───── DATASET RECORDS
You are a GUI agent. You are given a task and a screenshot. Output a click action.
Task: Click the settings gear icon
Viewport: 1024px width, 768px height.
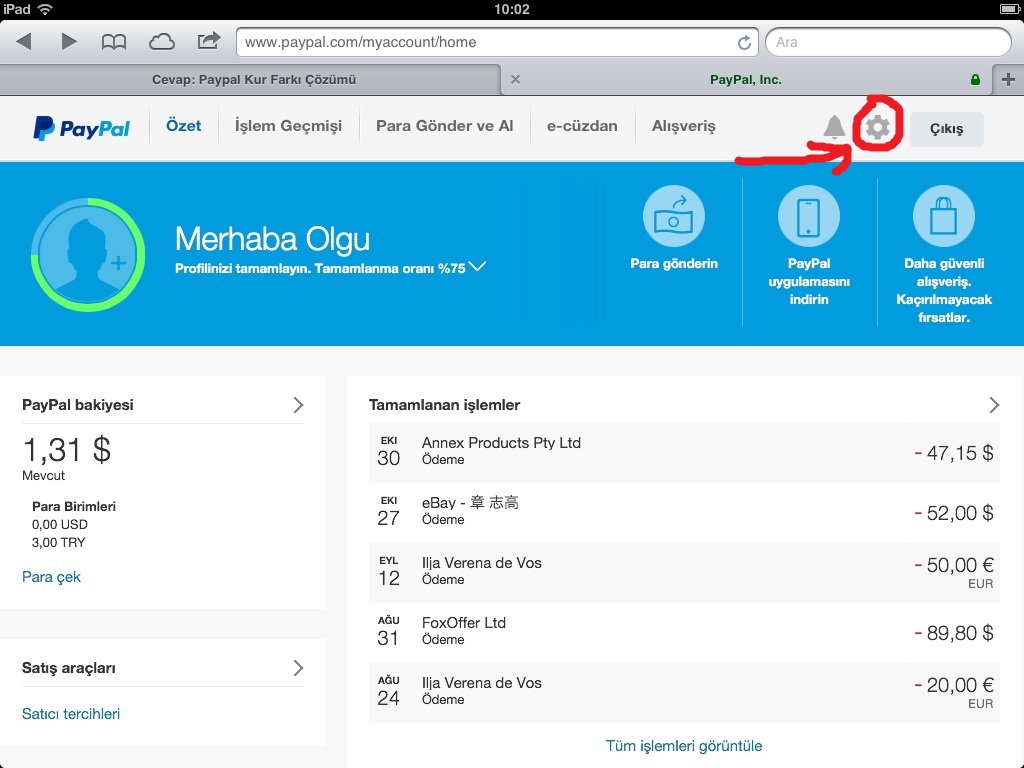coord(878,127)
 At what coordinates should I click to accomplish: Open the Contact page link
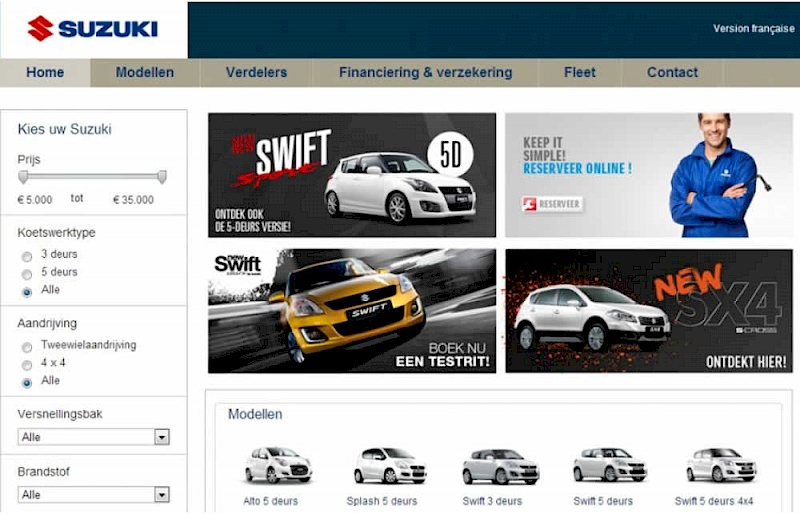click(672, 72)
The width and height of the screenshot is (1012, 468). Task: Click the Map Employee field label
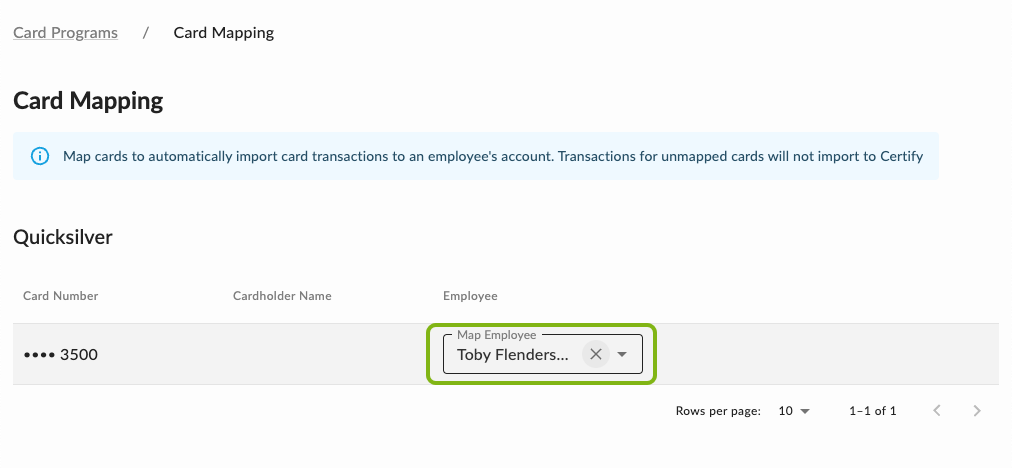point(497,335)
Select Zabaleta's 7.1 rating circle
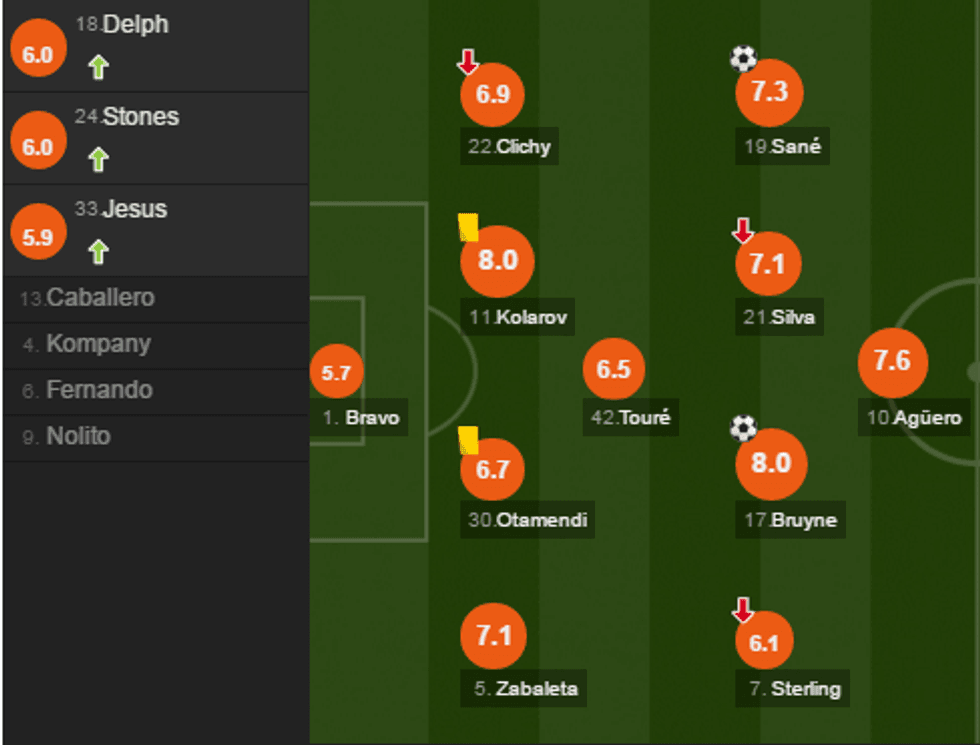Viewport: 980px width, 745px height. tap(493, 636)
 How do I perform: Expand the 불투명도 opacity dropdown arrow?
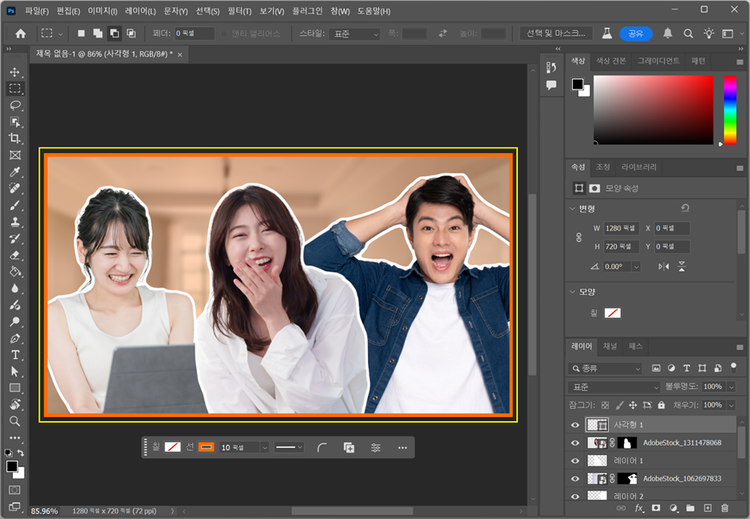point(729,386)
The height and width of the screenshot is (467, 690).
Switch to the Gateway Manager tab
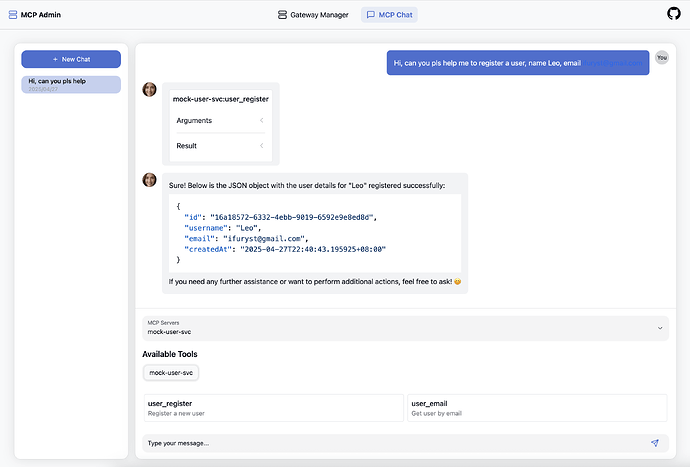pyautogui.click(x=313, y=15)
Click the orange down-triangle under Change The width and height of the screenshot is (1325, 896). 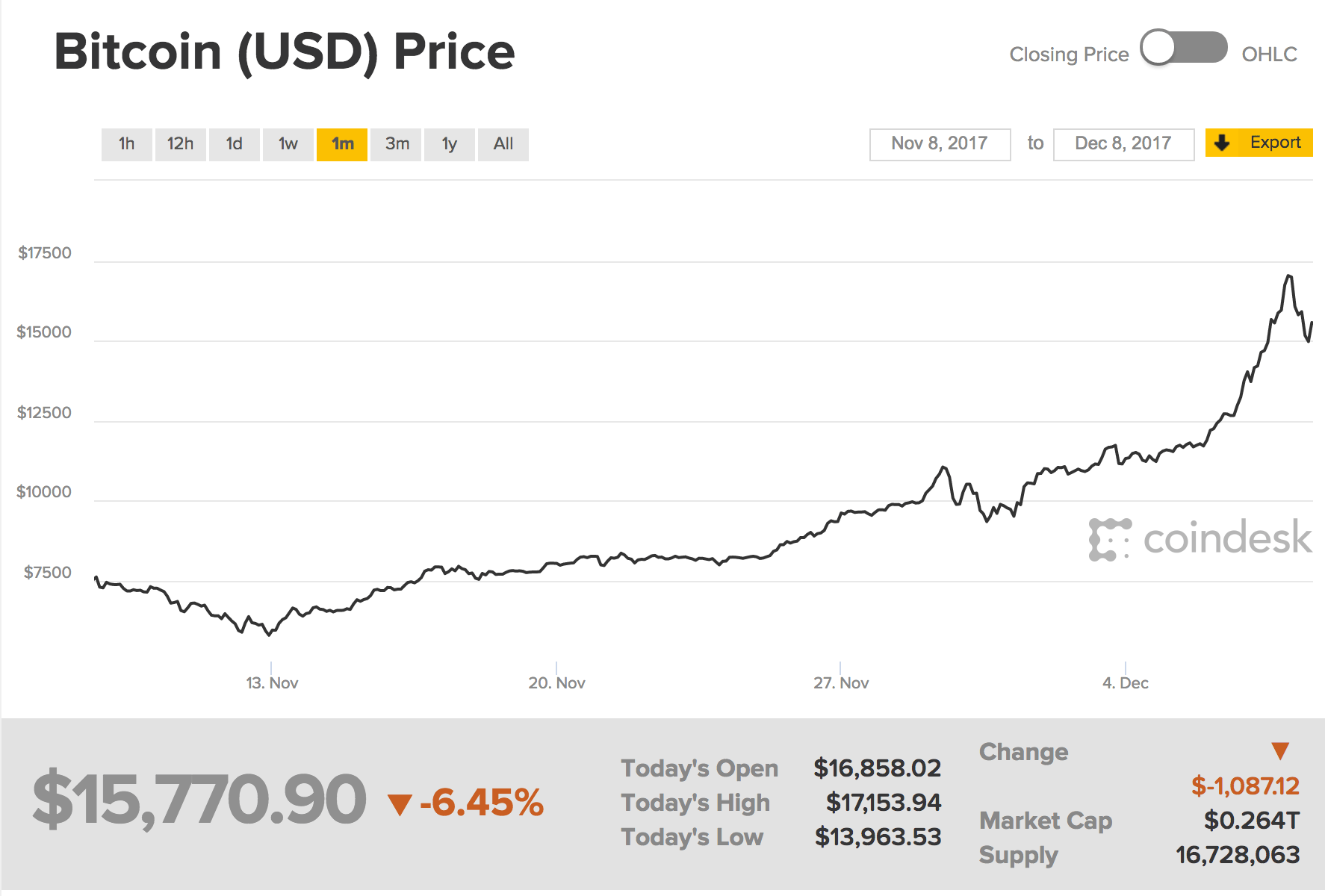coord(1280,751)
──────────
TASK ITEM ->
Copy only these lines from the records above, exactly: the one with "At what coordinates", the one with "The height and", and those between. Skip the pictures.

TASK SOLUTION ->
 At what coordinates should I click to accomplish: Open the Contact page link
click(672, 72)
The width and height of the screenshot is (1012, 468). Task: Click the Map Employee field label
point(497,335)
Select Zabaleta's 7.1 rating circle
Viewport: 980px width, 745px height. tap(493, 636)
 How do I perform: Expand the 불투명도 opacity dropdown arrow?
point(729,386)
The height and width of the screenshot is (467, 690).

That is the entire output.